Mas o Rio atual – empenhado oficialmente na divinização do gayzismo, na liberação da droga e na radicalização da demagogia racial – piorou muito. De fato, há pelo menos três décadas – de Brizola a Sérgio Cabral, passando por Moreira Franco e Benedita da Silva – o Rio sofre sob o tacão de governos corruptos e incompetentes, todos azeitados na prática da politiquice e na procura da manutenção do poder a todo custo. Um deles, Anthony “Trêfego” Garotinho, hoje deputado da “base aliada” em Brasília, foi denunciado pela Polícia Federal por compartilhar esquema para facilitar crimes de corrupção, lavagem de dinheiro e contrabando. Já o atual mandatário, Sérgio Cabral (que se diz leitor de “O Estado e a Revolução”, do sifilítico Lênin), depois de denunciado por improbidade pelo ex-governador Marcelo Alencar – este, tido como alcoólatra -, tornou-se em pouco tempo um dos homens mais ricos do pedaço.

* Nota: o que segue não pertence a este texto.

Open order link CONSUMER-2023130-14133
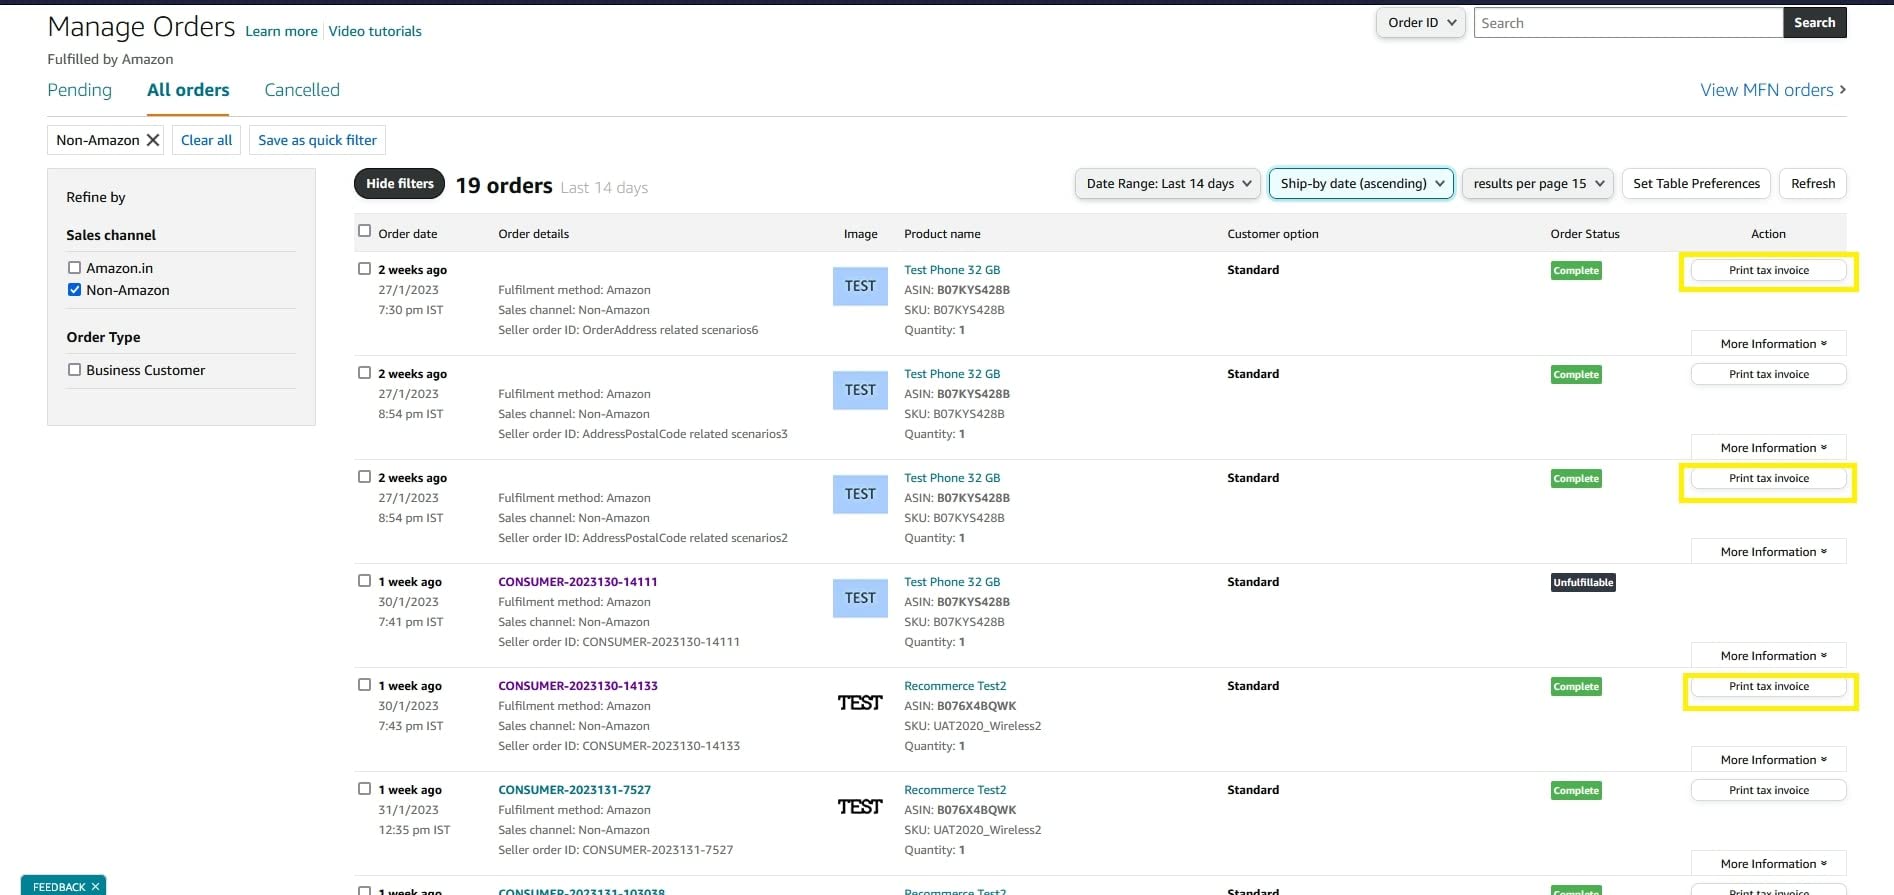click(x=578, y=686)
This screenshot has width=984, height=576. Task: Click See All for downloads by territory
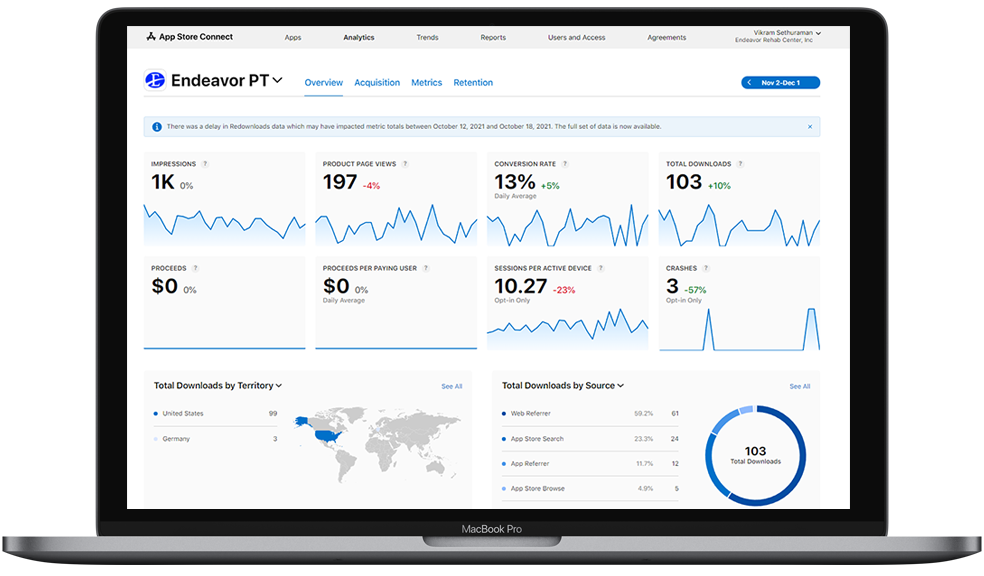click(x=452, y=386)
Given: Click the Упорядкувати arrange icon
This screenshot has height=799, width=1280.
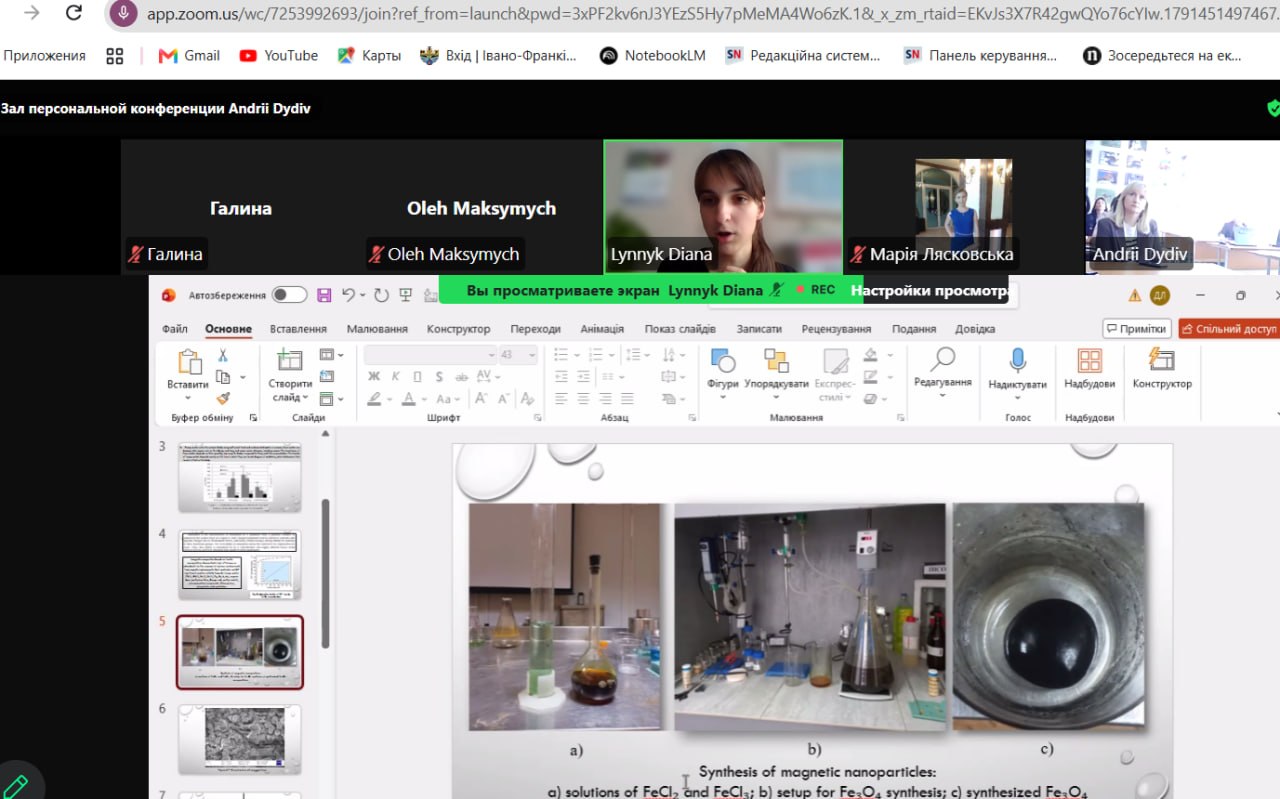Looking at the screenshot, I should click(x=776, y=360).
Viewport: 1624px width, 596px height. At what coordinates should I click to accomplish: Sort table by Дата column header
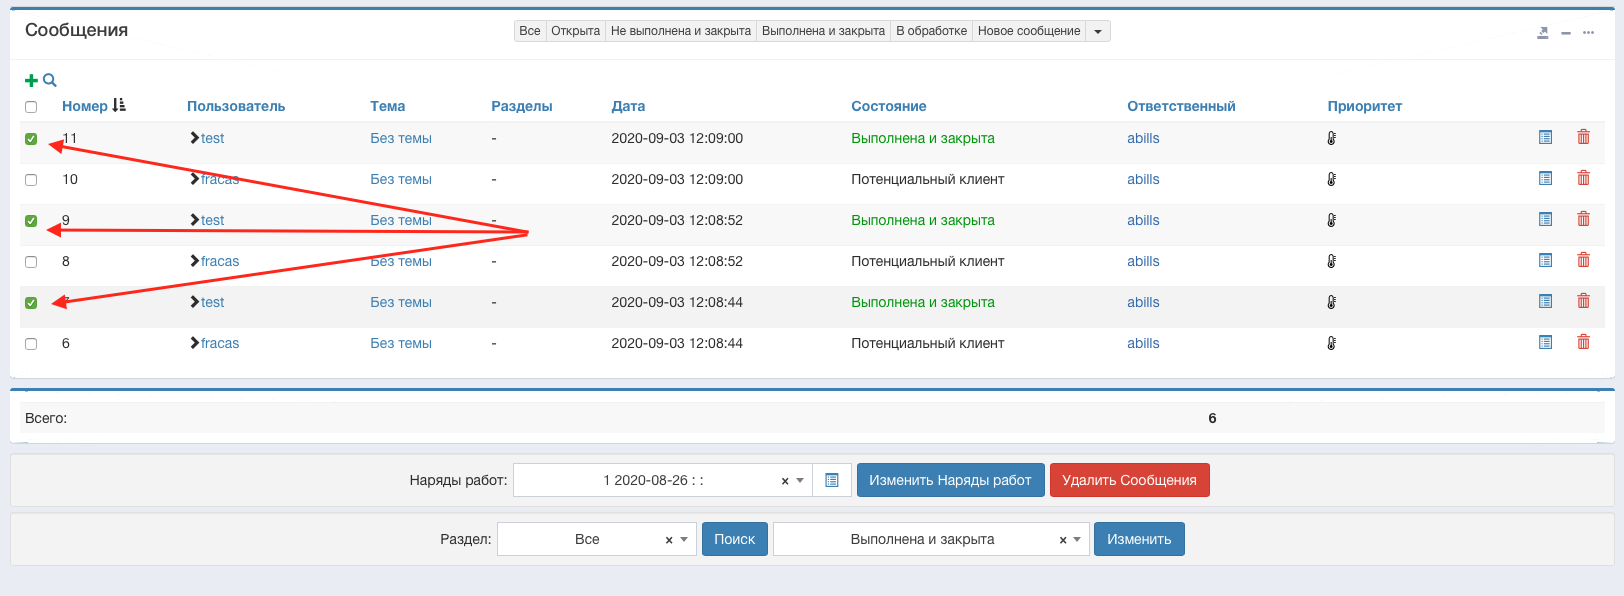point(628,106)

Por que o carioca seria tão feliz? Vamos por partes. No capítulo transporte coletivo, por exemplo, a população que dele depende padece no inferno. Para os cinco milhões de usuários de seus trens, ônibus, barcas, vans e metrô, a regra geral é o convívio com a superlotação, o calor sufocante, o bodum da má conservação, colisões e atrasos que, por vezes, somam horas de tensão. Nesta agonia, o usuário se desespera. Resultado: periodicamente, após troca de socos e pontapés entre passageiros e seguranças da Central do Brasil, composições dos seus trens são incendiadas em rituais de fúria coletiva.
Por sua vez, com o trânsito caótico conduzir automóvel virou um tormento. Para superar apenas dez quilômetros o cidadão enfrenta exaustivos engarrafamentos, sendo que o usuário de táxi, para além das artimanhas do trânsito, vive acuado pela bandalha de motoristas desonestos que nunca são punidos. E com um agravante: a Guarda Municipal, sem a menor preocupação com o fluir do trânsito, expropria do cidadão milhões de reais tungados pela “indústria das multas”, cuja soma, afinal, ninguém sabe para onde vai.

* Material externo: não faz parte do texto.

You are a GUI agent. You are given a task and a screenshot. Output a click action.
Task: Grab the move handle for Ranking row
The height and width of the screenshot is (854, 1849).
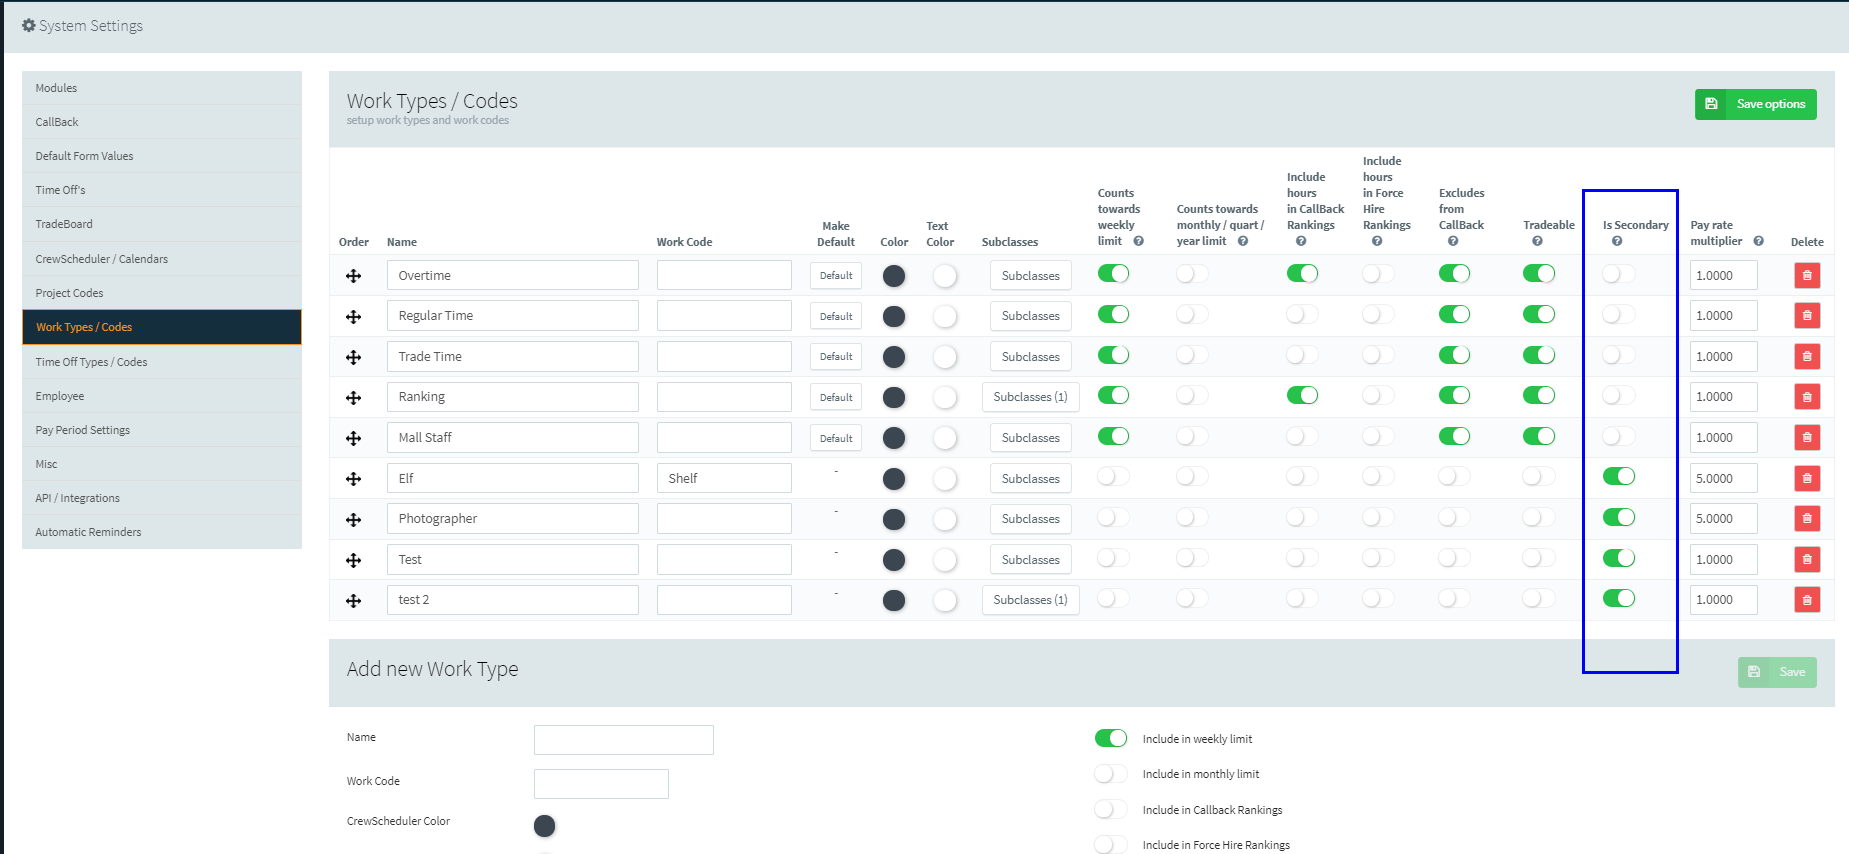coord(353,398)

No item limpeza urbana, basta assinalar que mês passado a Agência TripAdvisor Internacional elegeu o Rio “uma das dez cidades turísticas mais sujas do mundo”, ao lado de Bangkok e Bombaim, urbes 100% putrefatas. Só para ilustrar, diga-se que em certas áreas da Av. Atlântica, em Copacabana, os montículos de fezes são tantos que superam em quantidade e fedor os da própria ladeira da Montanha, em Salvador, local onde o nativo deita e rola a céu aberto após engolir seu acarajé no dendê.
Ia escrever sobre como as badaladas UPPs – Unidades de Polícia Pacificadora – convivem com a violência e o tráfico de droga nos morros cariocas (chamados de “comunidades”), mas o espaço acabou.
Fica para a próxima.
(*) Ipojuca Pontes, ex-secretário nacional da Cultura, é cineasta, destacado documentarista do cinema nacional, jornalista, escritor, cronista e um dos grandes pensadores brasileiros de todos os tempos.